Vaelira fixed him with an ice-cold look. "Yes. We continue until the job is done."

The boy went quiet. They all did.

’Thirteen out of thirteen,’ she thought. ’You’re welcome, you... wonderful man.’

She didn’t even dare raise her internal voice at him.

Instead, the puppeteer raised her wand.

"Ten minutes. Then we hunt."

...

Magnus Ashborn sat behind his desk with his hands flat on the surface and his knuckles pale.

The broadcast feed was playing before his mind’s eye.

His children broken on the ridge. His wife standing over them.

The footage of the stampede had already been clipped, timestamped, and circulated across every major platform. The crescent that took the girl’s arm, the transformation, the doubled voice. Every second of it captured from Kaiden’s own feed, from his own first-person POV, broadcast to an audience of millions who had watched his guild’s veteran-track fighters hunt a rookie team across a mountain range and call it assistance.

Magnus’s jaw worked.

They should be dead. That was the point.

The stampede, the blocked corridors, the attacks disguised as friendly fire. Kaiden’s team should have lost members, taken the ten-thousand-point penalty per death, and dropped far enough in the standings that New Dawn could win.

Instead every single one of them had survived. The purple-haired speedster had lost an arm and kept fighting with it clenched in her teeth. The boy himself had turned into something with horns and a doubled voice that made the monsters on the mountain scream.

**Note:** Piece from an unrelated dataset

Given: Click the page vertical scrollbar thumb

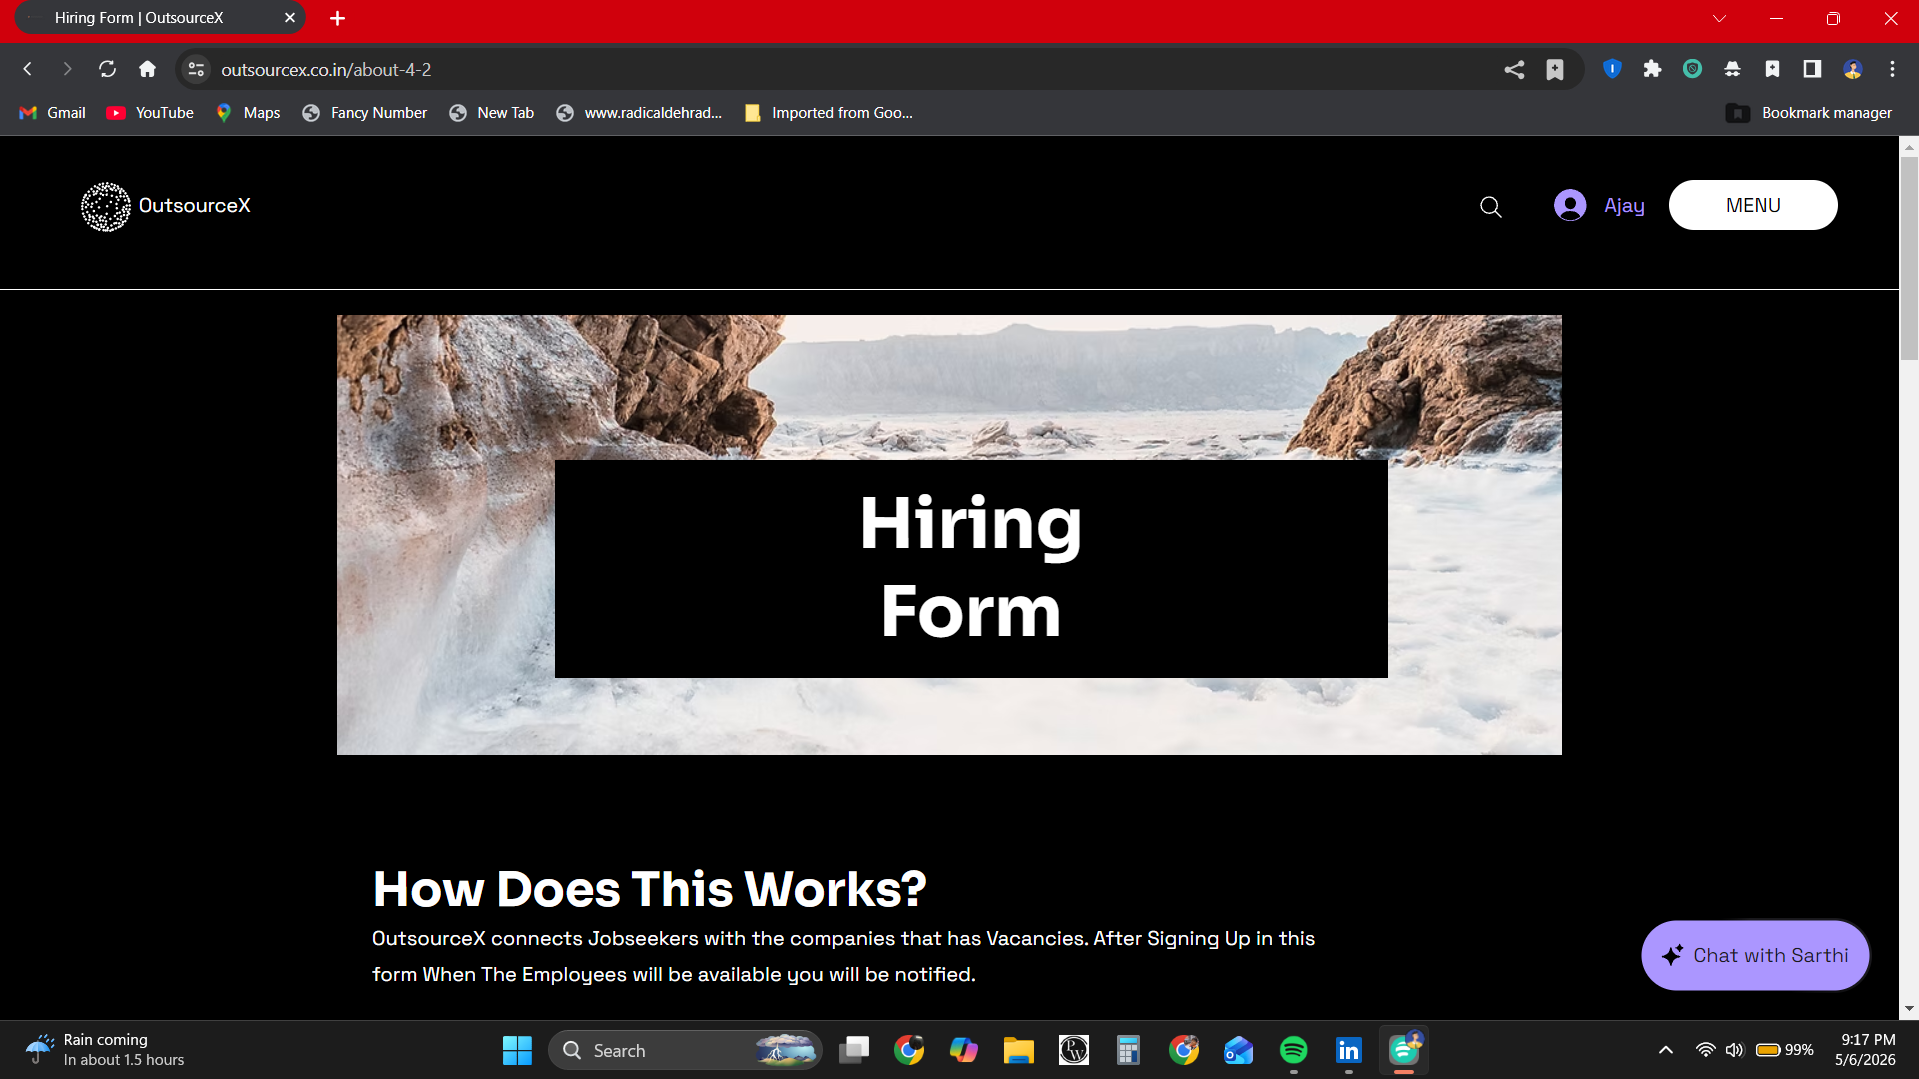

All of them alive. All of them streaming.

He stood. The chair rolled backward. His children had failed to kill a single member of a rookie team. Three veteran-track fighters against seven rookies on a mountain full of monsters, every advantage in their favor, and the body count was zero. Selena had aimed to kill and missed. The twins had panicked and crumbled the moment the boy’s mana pressure hit them.